PAGE EXTRACT –
Start of Block
Core-set Based Multicore Real-Time Scheduling

Introduction

In a multitasking environment, embedded systems typically run more tasks than there are processors. This requires the operating system to dynamically assign processors to ready tasks according to some algorithm. Processor scheduling is essentially allocation of processor resources. The scheduling algorithm directly affects system runtime behavior, such as responsiveness, throughput, and resource utilization, and is an essential part of the operating system.

The introduction of multicore processors enables tasks on embedded platforms to execute in parallel on different cores, increasing computational capacity while introducing new scheduling challenges. In a single-core system the scheduler needs only to scan the ready list and select the highest-priority task. In a multicore system, the scheduler must also decide which CPU core will run each task. This article proposes a core-set based multicore scheduling method built on a semipartitioned real-time OS scheduler. The method preserves the original OS scheduling mechanism while allowing tasks to run on a specified subset of cores (a core set). Compared with a policy where a task is bound to a single core or allowed on all cores, the core-set approach lets tasks run on a local set of cores and can mitigate load imbalance inherent in semipartitioned scheduling.
End of Block
WHAT THIS TASK INVOLVES – Could you write out, word for word, the part of the multicore scheduling text from "In a multitasking" up to and including "the operating system."? The rows that come next aren't needed for anything here.

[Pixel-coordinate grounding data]
Start of Block
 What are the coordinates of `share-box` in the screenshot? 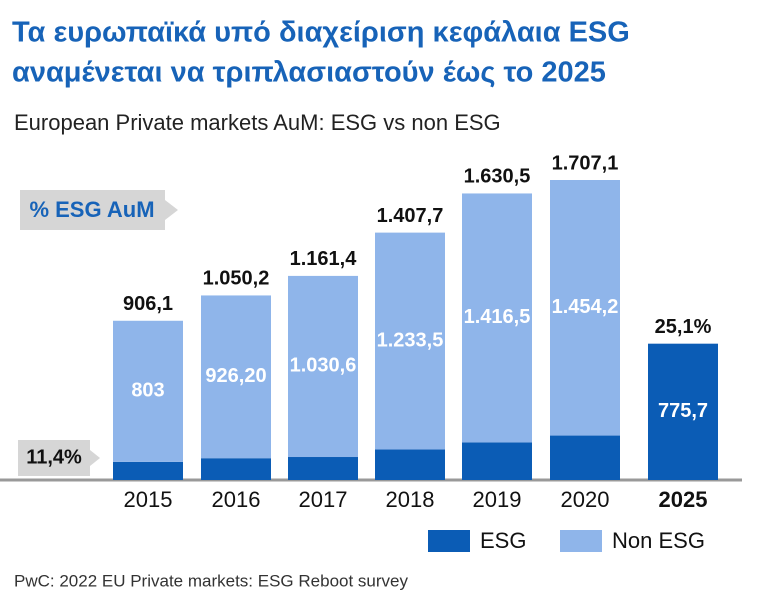 It's located at (59, 458).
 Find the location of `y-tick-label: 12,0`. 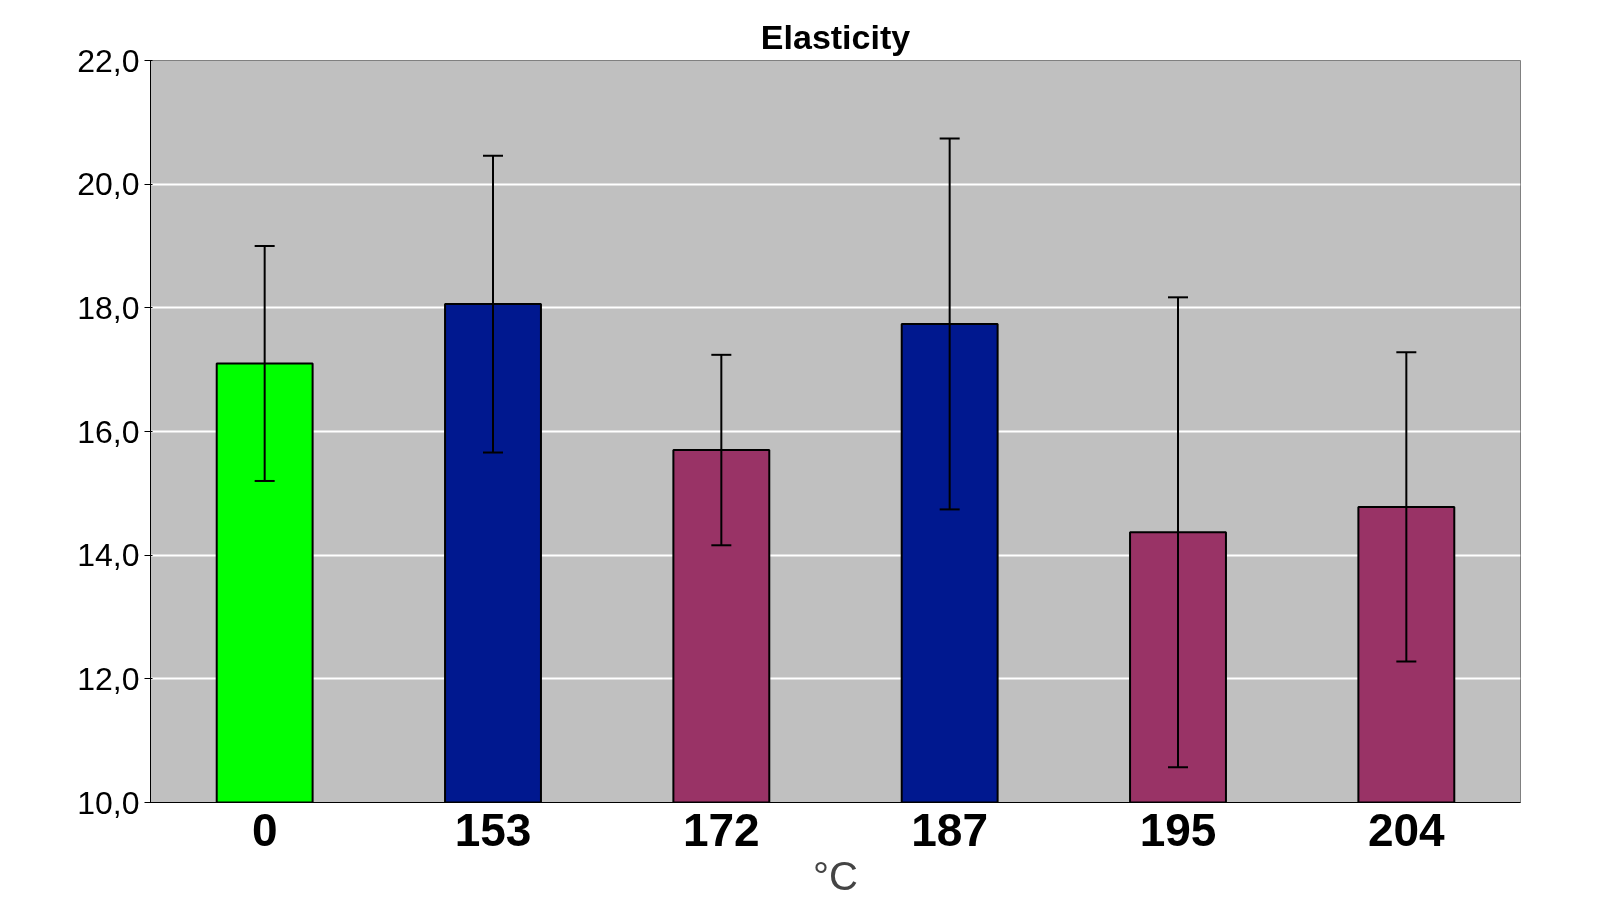

y-tick-label: 12,0 is located at coordinates (108, 678).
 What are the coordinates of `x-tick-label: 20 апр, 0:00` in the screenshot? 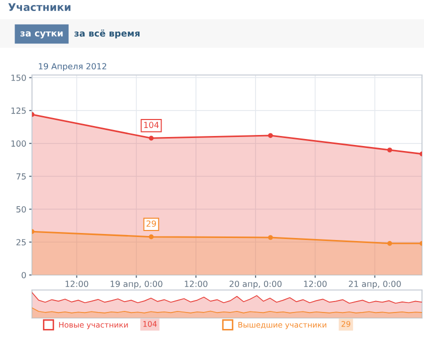 It's located at (256, 284).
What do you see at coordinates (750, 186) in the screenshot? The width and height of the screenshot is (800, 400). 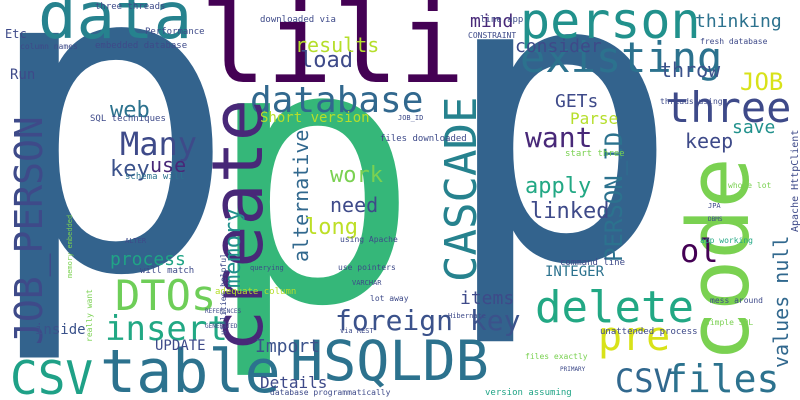 I see `cloud-word: whole lot` at bounding box center [750, 186].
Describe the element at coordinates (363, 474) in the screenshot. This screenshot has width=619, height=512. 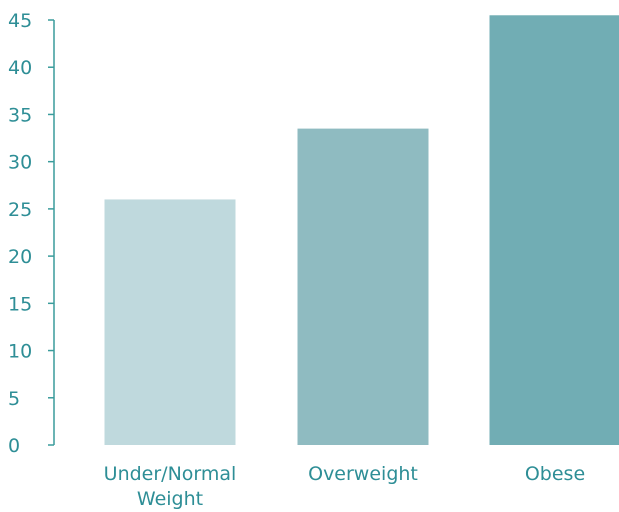
I see `category-label: Overweight` at that location.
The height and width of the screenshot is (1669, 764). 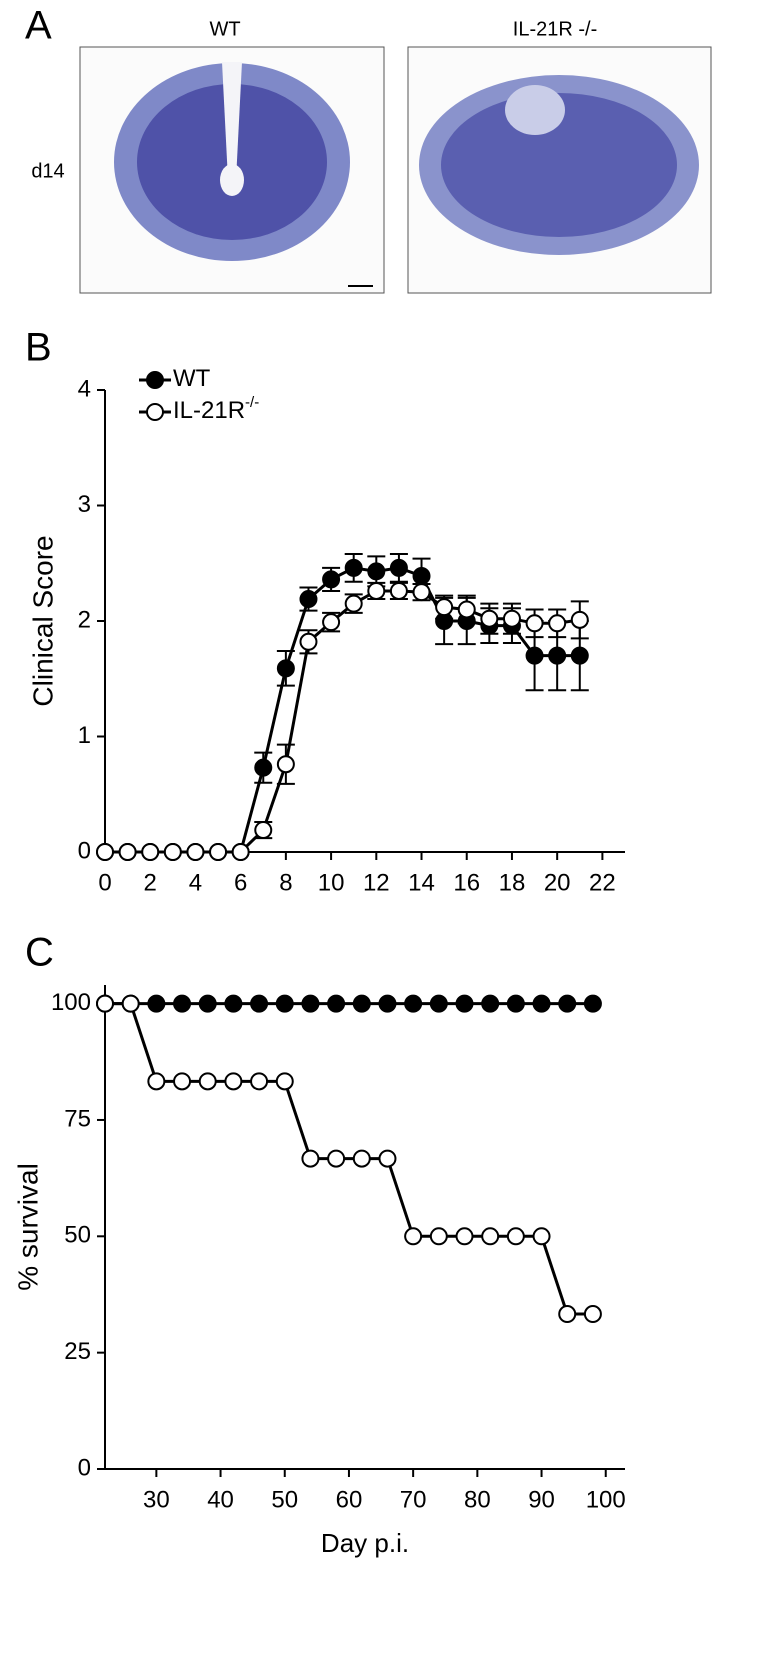 I want to click on x-tick-label: 12, so click(x=376, y=882).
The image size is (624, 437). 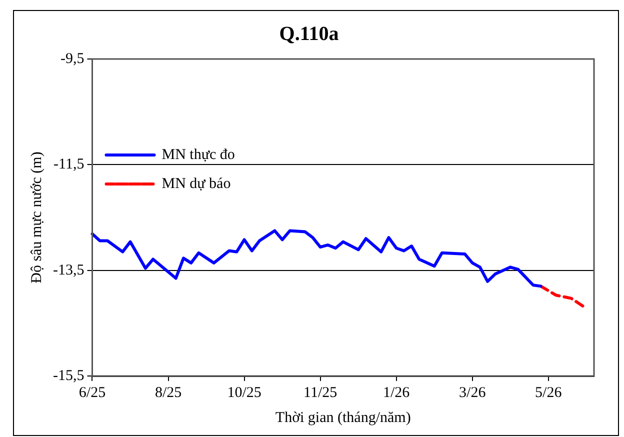 I want to click on y-tick-label: -13,5, so click(x=68, y=270).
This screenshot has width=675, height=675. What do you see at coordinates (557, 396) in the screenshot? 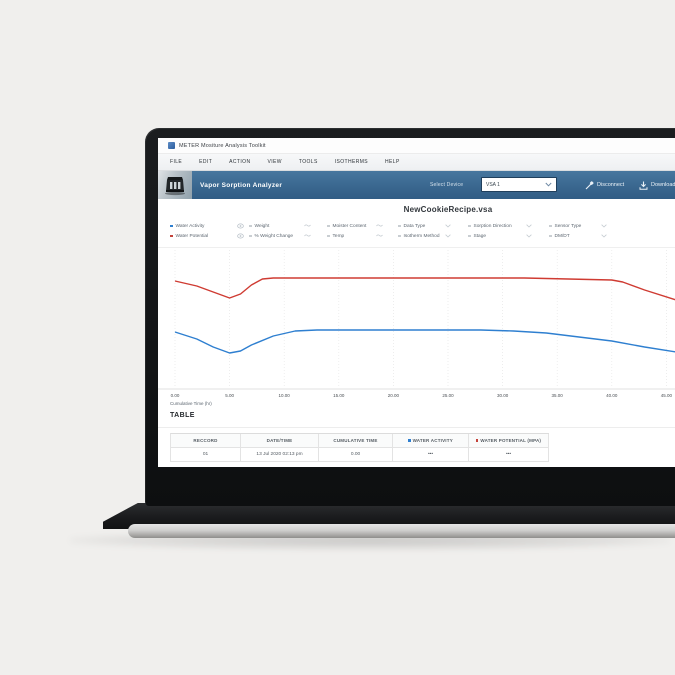
I see `x-tick-label: 35.00` at bounding box center [557, 396].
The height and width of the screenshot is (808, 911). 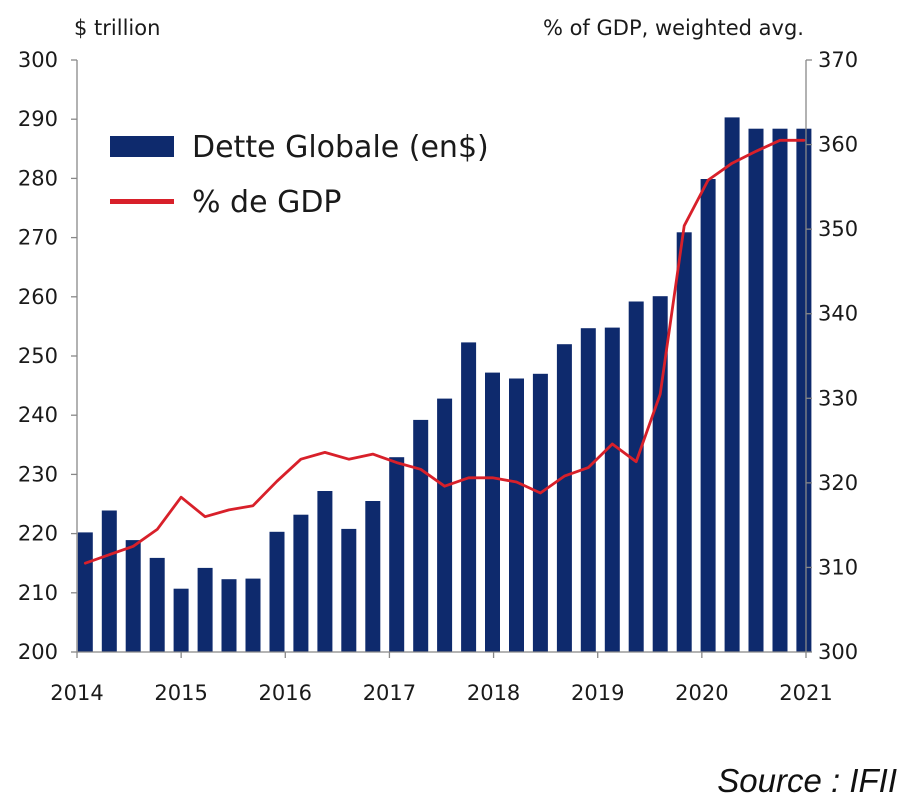 I want to click on legend-swatch-gdp-percent, so click(x=142, y=202).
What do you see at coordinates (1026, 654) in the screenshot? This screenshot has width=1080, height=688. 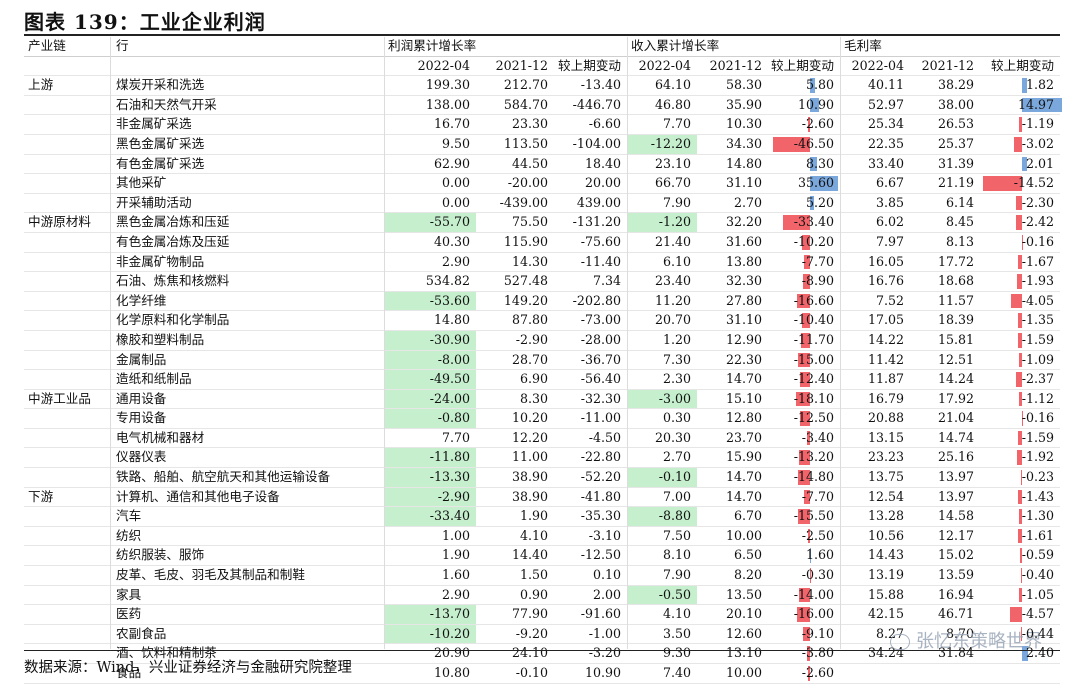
End of Block
RESULT –
In a multitasking environment, embedded systems typically run more tasks than there are processors. This requires the operating system to dynamically assign processors to ready tasks according to some algorithm. Processor scheduling is essentially allocation of processor resources. The scheduling algorithm directly affects system runtime behavior, such as responsiveness, throughput, and resource utilization, and is an essential part of the operating system.